Representative of this schadenfreude is YouTube presenter Matthew Santoro, who generally holds a reputation for being a nice guy. He cracks to his audience, “And I know a lot of you right now are like, ‘Aw, it should’ve been the lead poisoning that got him. That would’ve been poetic justice.’ And, to those of you, I say, ‘You’re kind of sick — and right.’” Yet chemistry professor and historian Carmen Giunta observes that Midgley’s own family and loved ones had concluded that Midgley had committed suicide with these ropes. The reason that they let the media report that this was an accident was that persons who killed themselves were stigmatized even more severely back then. By comparison, allowing the public to interpret Midgley’s death as an accident was to save face.

Furthermore, what is usually glossed over is that Midgley’s innovations in air conditioning and refrigeration saved lives very directly. This can be observed in the changes in heat-related mortality in Chicago over the course of a century. In 1901 in the windy city, there were 10,000 heat-related deaths. In 1955, that figure had dropped to 885. In the heat wave of July 1995, it was 300.

In 2016, a team of scholars including Carnegie Mellon economist Karen Clay published a scientific assessment of heat-related mortality in the United States throughout the twentieth century.
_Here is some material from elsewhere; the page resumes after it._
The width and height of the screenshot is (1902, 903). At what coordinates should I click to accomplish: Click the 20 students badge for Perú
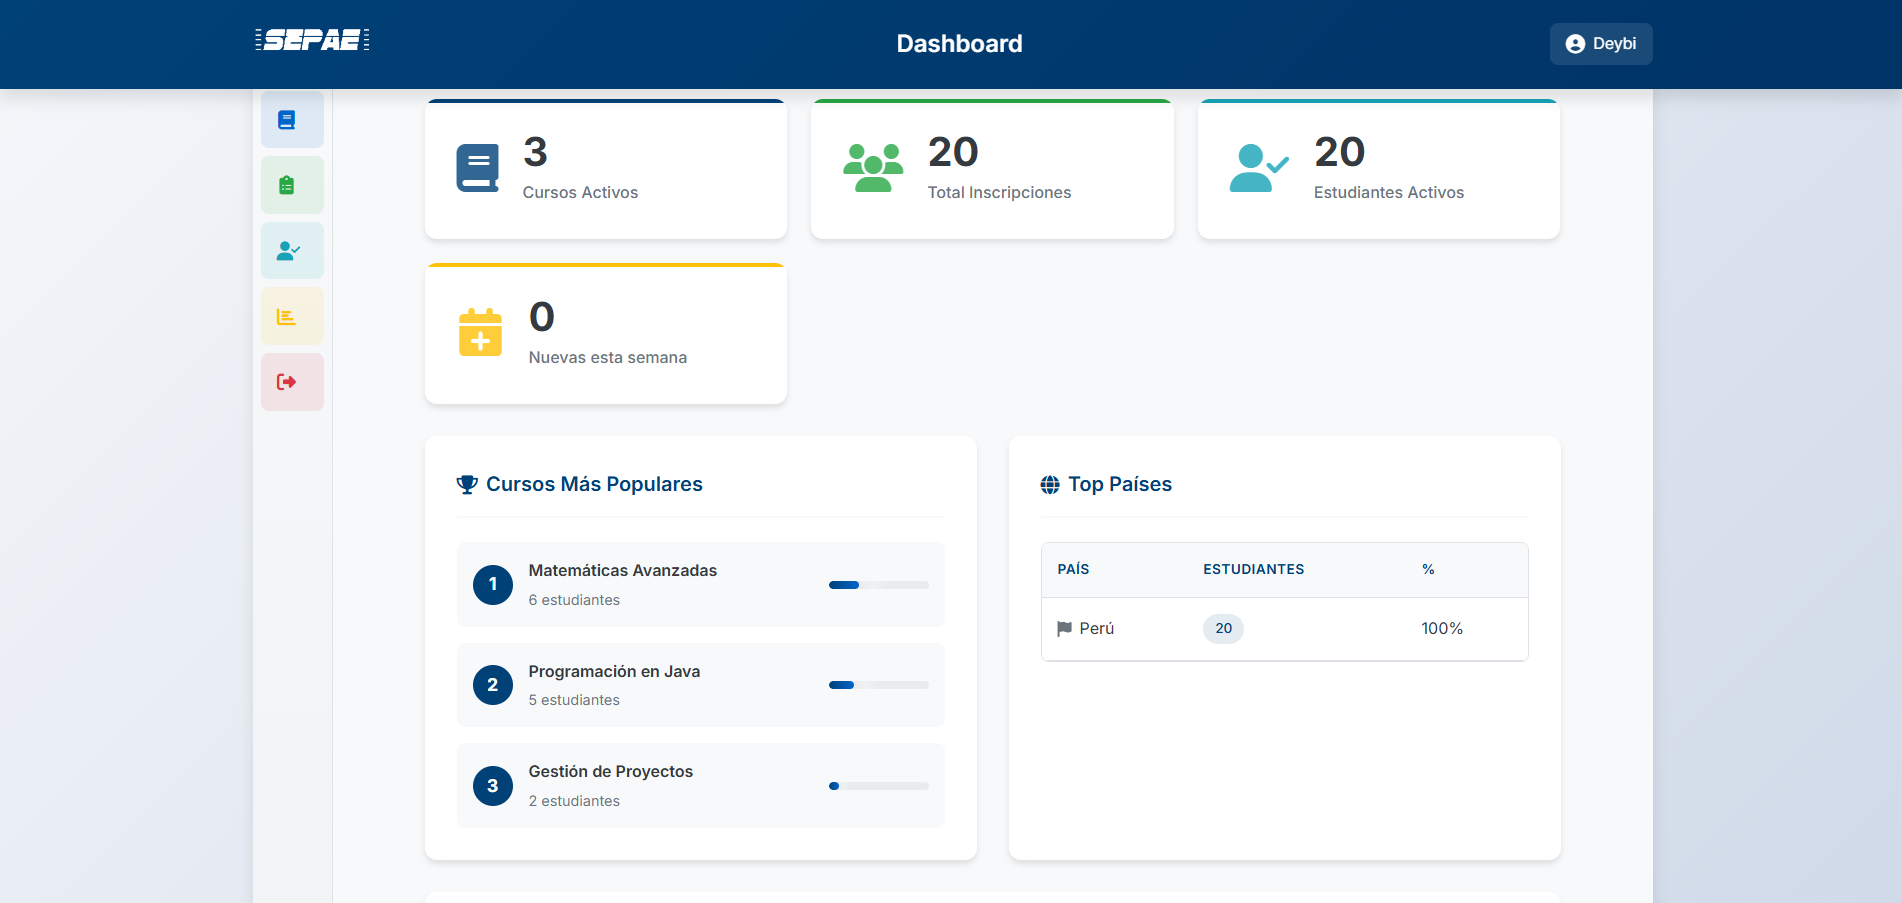point(1223,629)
The team found that between 1940 and 2004, the statistical risk of dying from heat in the USA on a day of over-90-º-F temperatures had fallen by over 60 percent. Between 1930 and 2004, the risk of dying from the heat on over-80-º days reduced by three quarters. And what was the major reason for this reduction? The team admits that the adoption of “residential air conditioning explains essentially the entire decline in hot day–related fatalities.”


It is fortunate, then, that this technology has become increasingly affordable to those of lower income. In 1950, less than 18 percent of all U.S. households could access this technology. By 1997, over 68 percent of U.S. households below the official federal poverty line now had air conditioning. By 2005, among those under the federal poverty line, it was over 77 percent.

Midgley has much to do with how, as was said by Aperion Care and as was published on the World Economic Forum’s website, 2 million lives have been spared of heatstroke from 1950 onward.